It is always a pleasure to see our good friend Bruce Wood. Bruce was a pioneer of the local & organic food movement in Ottawa and is well loved by many in the Ottawa Food Industry.
I first met Bruce when he was co-president of the Slow Food Ottawa Gatineau Chapter. Bruce also had worked in a number of Ottawa restaurants, had taught in Algonquin College’s culinary program, and was the Resident Chef at the Urban Element when they first opened their remarkable business 4 years ago.
Bruce left Ottawa 2 years ago for Salt Spring Island, British Columbia, the jewel of the Southern Gulf Islands. Salt Spring Island is about half way between Nanaimo and Victoria, with the city of Vancouver on the mainland of BC to the north. There are over ten thousand residents on Salt Spring Island, in addition to several thousand sheep and a sizeable deer population. Salt Spring Island boasts a much milder climate than we have here, and one of the many things that drew Bruce to the island was the availability of locally grown produce throughout a much of the year.
Last night he was torturing us with tales of locally grown quince & figs, an abundance of fantastic cheese makers, and the fact that he wears shorts for 11 months of the year!
Our 3 course meal started with an Eggplant & Tomato Jam on House Made Pita, being plated here by one of Bruce’s young cooks who joined him on this trip East. The Pita was a simple and fun recipe that tasted divine – warm from the oven. Our main course consisted of a breast of chicken stuffed with shrimp and focaccia, served on a white bean & double smoked bacon ragu. Our meal ended with a beautiful Vanilla Rice Pudding made with arborio rice, cream & egg yolks and accompanied by Salt Spring Island poached quince.
When Bruce arrived in Salt Spring 2 years ago he worked for local restaurants while familiarizing himself with the island and the local farmers & producers. Last spring he opened ‘Bruce’s Kitchen’, beside the Saturday Market in Ganges. Bruce serves a counter lunch, take home meals, and every Saturday night a sit-down meal for 20 people, featuring local & seasonal far, accompanied by beautiful BC wines. The next time you are in the area, look him up. 250-931-3399
Bruce promises to return to Ottawa this fall, and will be teaching & cooking at events to be scheduled at Mariposa Farm and the Urban Element. It is always a pleasure to see him, and a joy to eat his food!

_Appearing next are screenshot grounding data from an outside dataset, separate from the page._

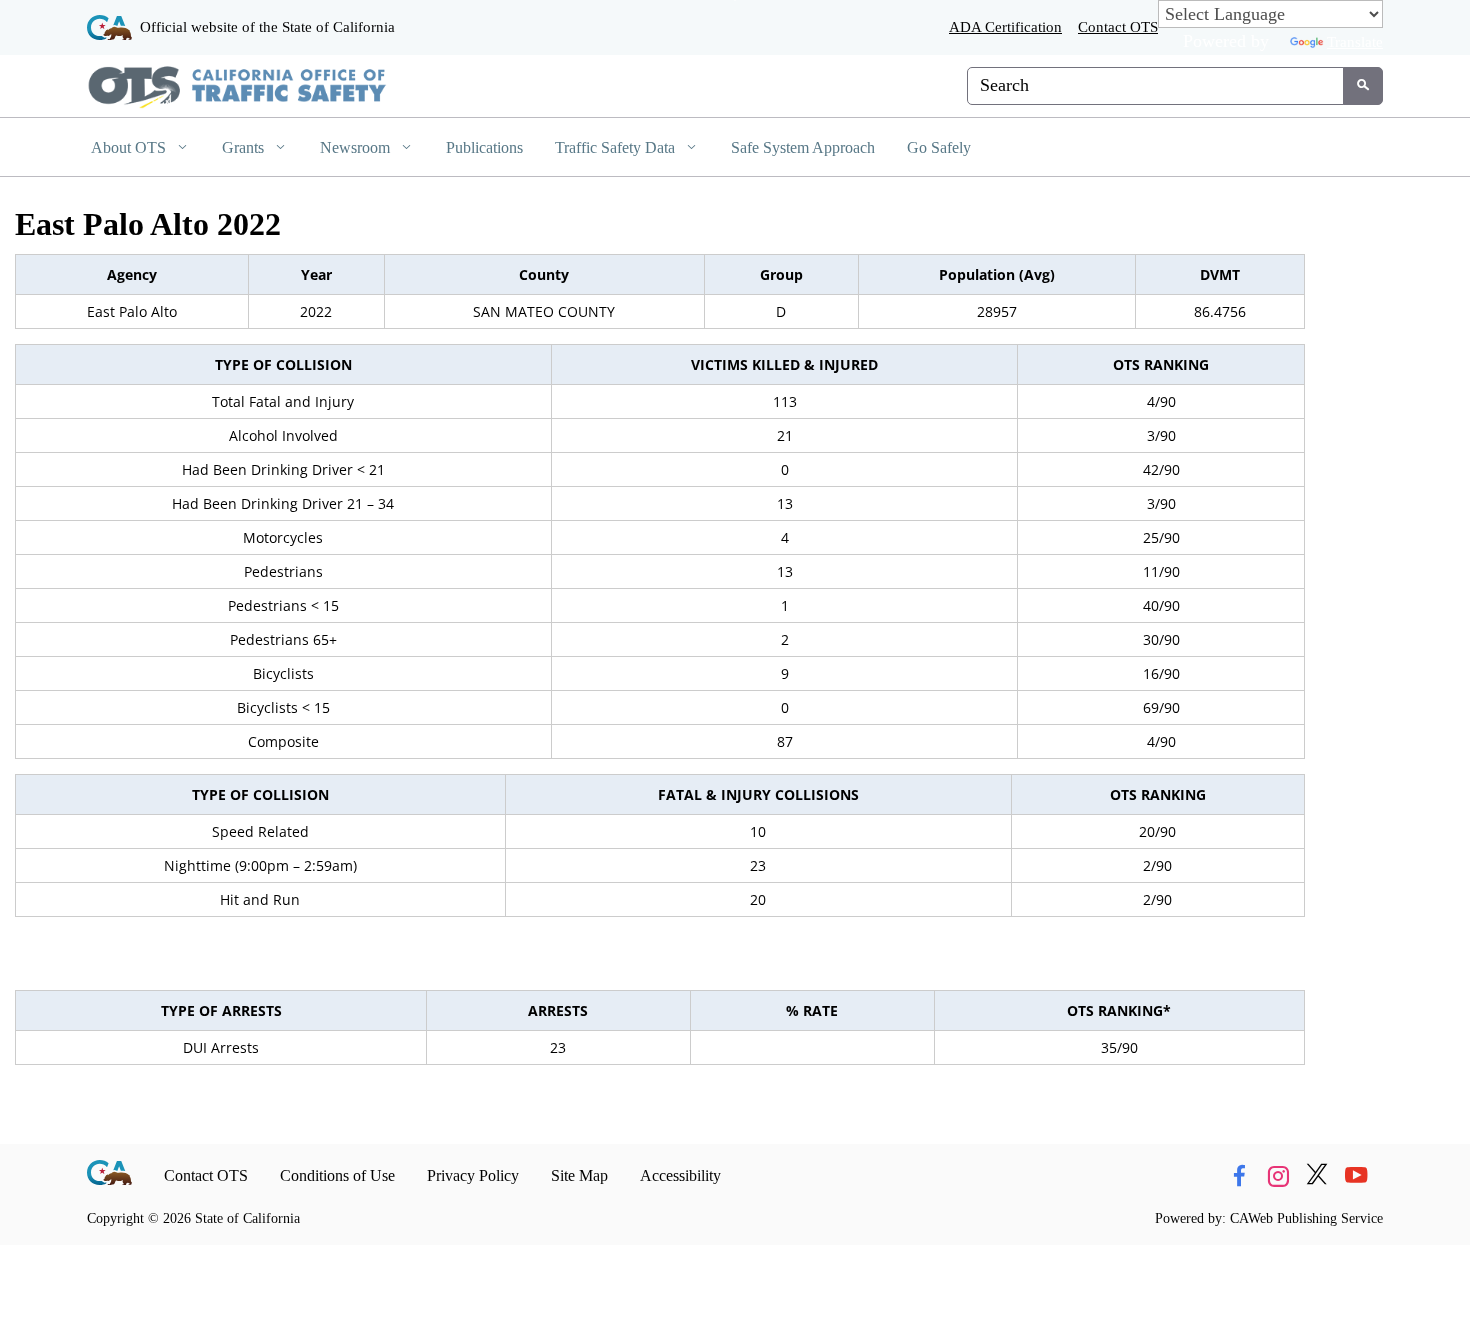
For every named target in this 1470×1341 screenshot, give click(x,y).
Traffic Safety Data (617, 147)
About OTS (130, 147)
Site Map (579, 1175)
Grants (245, 147)
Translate (1355, 41)
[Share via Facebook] (1239, 1176)
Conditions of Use (337, 1175)
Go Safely (939, 147)
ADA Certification (1005, 26)
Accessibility (680, 1175)
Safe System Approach (803, 147)
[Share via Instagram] (1278, 1176)
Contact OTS (1118, 26)
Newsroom (357, 147)
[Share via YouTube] (1356, 1176)
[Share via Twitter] (1317, 1176)
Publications (484, 147)
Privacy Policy (473, 1175)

The most fun recipe of the evening was the Pita Bread. Here is Bruce’s recipe, compliments of the Urban Element.
Homemade Pita Bread
Chef Bruce Wood
Makes 12x 6 inch pitas
This bread is best baked on a pizza stone to get a nice crisp crust. If you don’t have a pizza stone than bake the bread on an inverted baking sheet.
1 – ½ cups warm water
1/4 tsp active dry yeast
3 1/4 ~ 3 ¾ cups all purpose flour
1 tsp sea salt
1. In large bowl a combine the water & yeast & let stand for 5 minutes. Add one cup of the flour and the salt and mix well.
2. Add the remaining flour one half cup at a time until you have a stiff dough. Turn the dough out onto a lightly floured surface and knead for 5 minutes or until the dough is soft and elastic. Place the ball of dough in a warm place and cover with a warm, damp tea towel. Let the dough rise for one and one half hours.

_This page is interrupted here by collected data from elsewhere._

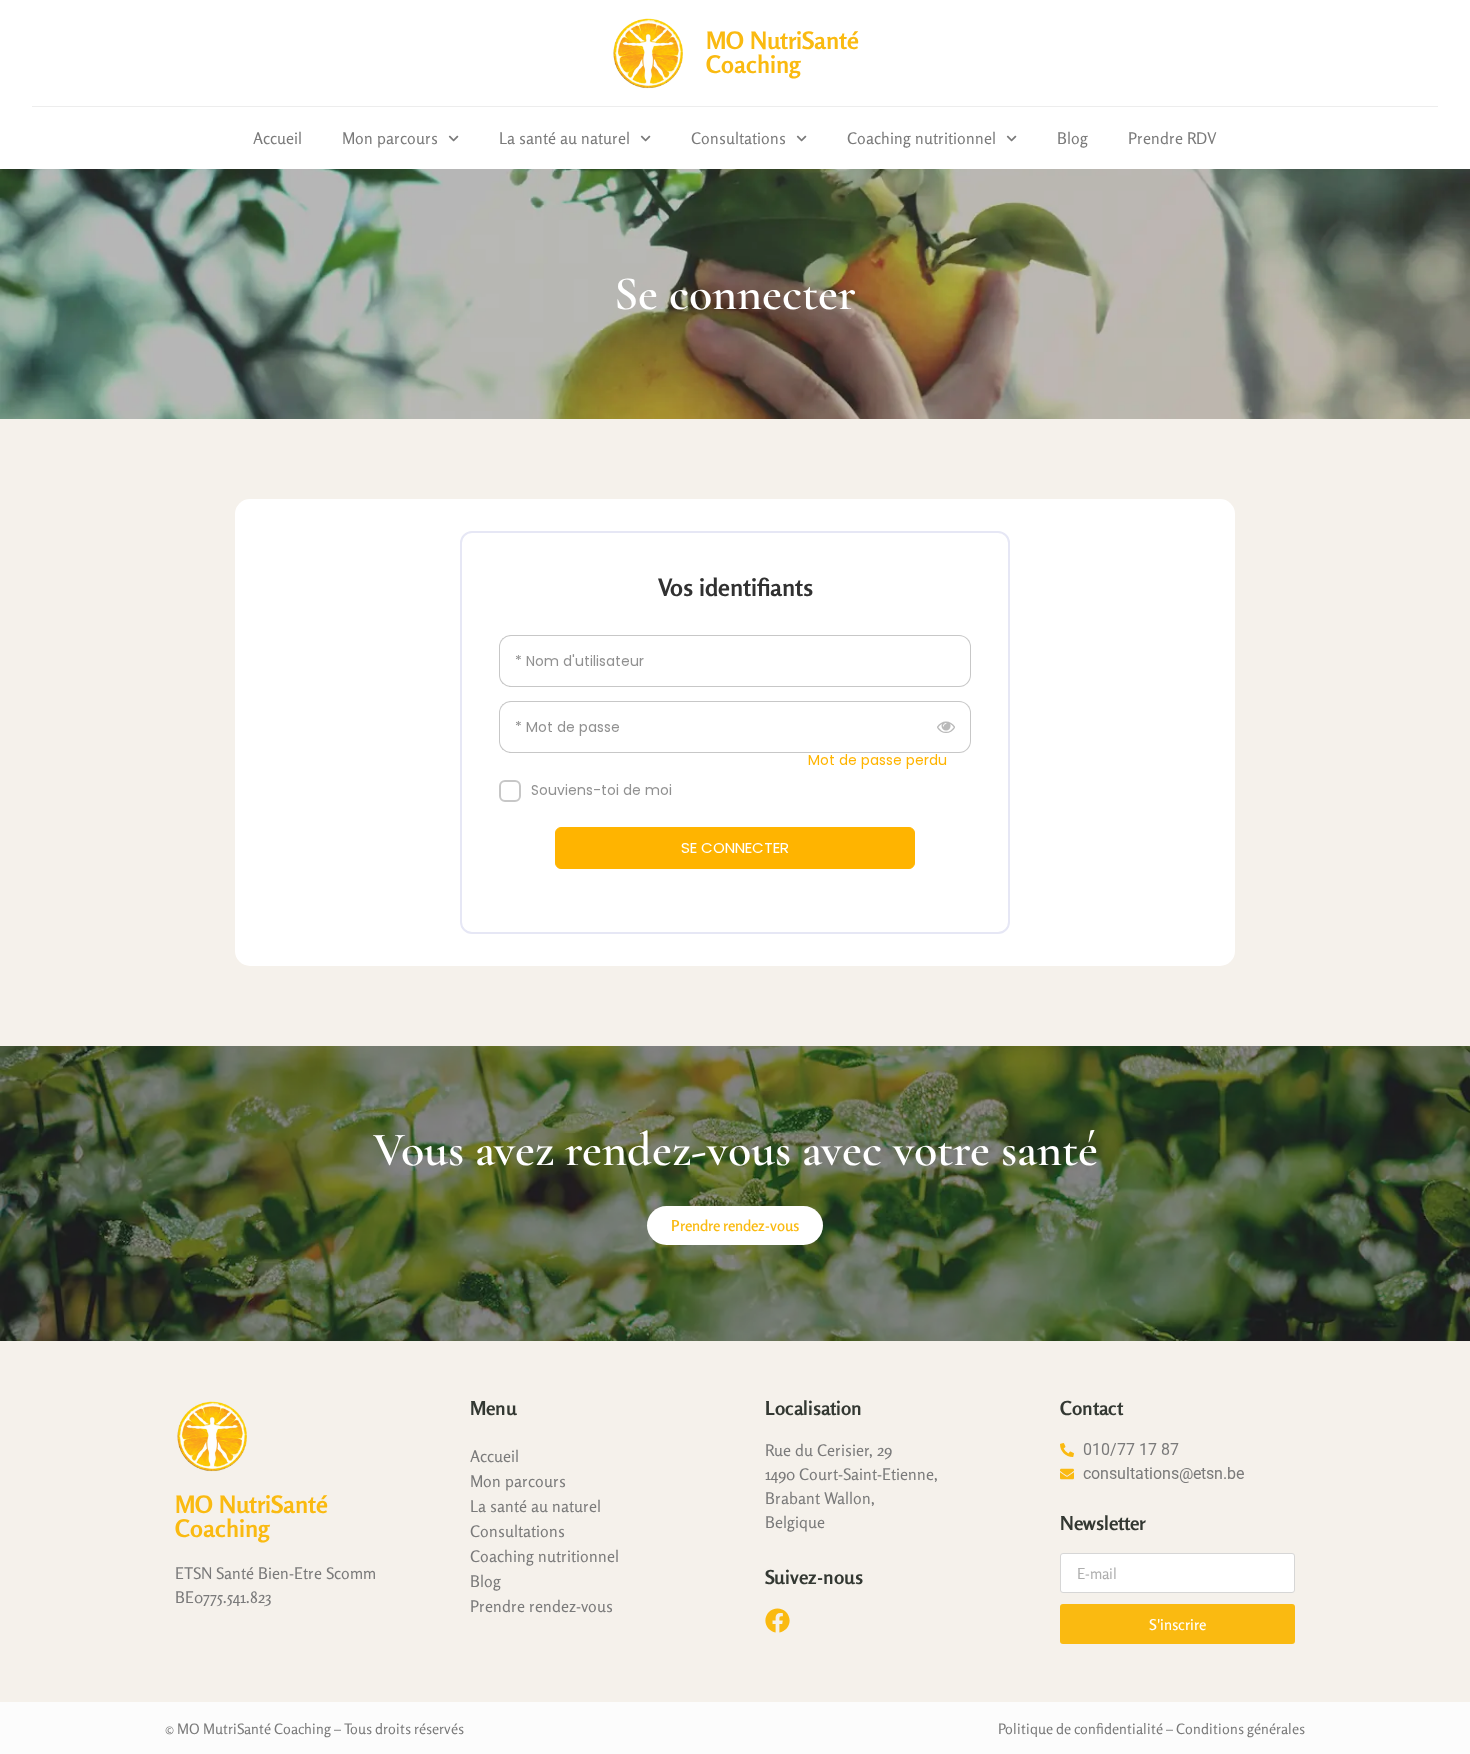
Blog (1072, 138)
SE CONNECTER (735, 847)
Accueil (277, 138)
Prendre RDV (1172, 138)
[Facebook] (777, 1620)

3. After the resting time turn the dough out onto a clean surface and knead lightly. Divide the dough into 12 even balls, cover the balls with saran wrap and let rest for 15 minutes.
4. Pre heat the oven to 400 degrees.
5. Roll out the pitas into circles approximately 6 inches in diameter. Bake the pitas on a stone or pre-heated tray for 5-6 minutes. The pitas should puff up into spheres.
6. Remove to a cooling rack and cover with a clean tea towel.